Monday, December 7, 2009

Paper & Bows

I have not gotten any better at wrapping gifts… Lisa always wrapped all the gifts. Heck, I can even remember her wrapping my brothers gifts for him a couple of times when he was still single and spent Christmas with us. He would roll in on Christmas eve and have bags full of stuff for the kids. Lisa didn’t approve of his wrapping paper which consisted of big black hefty bags and some of those pre-made bows. She would wait until the kids went to bed and then she would wrap his stuff for him. That was some years ago and now he has a family of his own and a wonderful wife that wraps his gifts for him.

Yesterday evening Matt was out and I was alone again. I decided to spend some time at the kitchen table wrapping the few gifts that I have found time to purchase. It was pretty quiet so I did the same thing Lisa did. I put on some Christmas music went to work on the gifts. The memories flooded back to me. I tried to live in the moment and just enjoy the task at hand. I could imagine her in my mind tenderly wrapping each gift and making the bows by hand. I was always amazed at how wonderful her wrapping looked and how beautiful her bows were.

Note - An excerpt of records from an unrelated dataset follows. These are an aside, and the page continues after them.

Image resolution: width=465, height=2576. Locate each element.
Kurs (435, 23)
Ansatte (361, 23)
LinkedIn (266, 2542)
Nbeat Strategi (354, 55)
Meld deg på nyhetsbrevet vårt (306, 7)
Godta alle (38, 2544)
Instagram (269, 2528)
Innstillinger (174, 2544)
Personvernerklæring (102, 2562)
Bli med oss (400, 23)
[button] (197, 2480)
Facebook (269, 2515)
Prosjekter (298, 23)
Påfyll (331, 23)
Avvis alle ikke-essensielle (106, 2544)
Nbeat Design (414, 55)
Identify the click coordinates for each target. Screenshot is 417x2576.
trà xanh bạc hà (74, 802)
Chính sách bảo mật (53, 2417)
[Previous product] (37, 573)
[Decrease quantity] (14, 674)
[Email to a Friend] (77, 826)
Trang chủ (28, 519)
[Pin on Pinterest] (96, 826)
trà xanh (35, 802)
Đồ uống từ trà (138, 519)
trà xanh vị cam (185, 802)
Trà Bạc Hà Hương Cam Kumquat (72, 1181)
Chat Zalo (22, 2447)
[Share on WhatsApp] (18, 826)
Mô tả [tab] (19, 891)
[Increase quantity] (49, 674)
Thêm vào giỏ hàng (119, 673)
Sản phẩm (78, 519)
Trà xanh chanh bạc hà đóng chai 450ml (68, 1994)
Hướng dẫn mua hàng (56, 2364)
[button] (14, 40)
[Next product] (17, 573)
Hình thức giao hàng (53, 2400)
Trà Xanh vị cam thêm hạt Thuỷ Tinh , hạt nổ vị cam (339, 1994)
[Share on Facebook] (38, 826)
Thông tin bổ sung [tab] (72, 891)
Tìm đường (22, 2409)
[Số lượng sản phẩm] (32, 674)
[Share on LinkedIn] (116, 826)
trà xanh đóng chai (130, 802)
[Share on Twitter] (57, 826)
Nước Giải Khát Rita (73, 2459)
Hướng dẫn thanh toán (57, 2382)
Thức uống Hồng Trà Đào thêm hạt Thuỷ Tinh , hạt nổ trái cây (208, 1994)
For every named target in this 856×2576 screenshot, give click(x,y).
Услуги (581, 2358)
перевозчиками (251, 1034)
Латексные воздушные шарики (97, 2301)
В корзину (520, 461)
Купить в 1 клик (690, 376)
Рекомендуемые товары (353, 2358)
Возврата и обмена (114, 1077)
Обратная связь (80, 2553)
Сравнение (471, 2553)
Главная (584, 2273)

I could think of nothing but her and all the years that we had spent together. It continues to get easier to think about her without it hurting so very much. Two years ago, this task would have meant a melt down and the feeling of complete and utter devastation. Yesterday, though, it felt good to think about her. I was comfortable in my thoughts and delighted with her presents in my mind. Yesterday it was almost like she was there looking over my shoulder with disapproval as I stuck those tacky little pre-made bows on the packages. I am sure, however, she was approving the fact that I at least did not use those big black hefty bags for wrapping.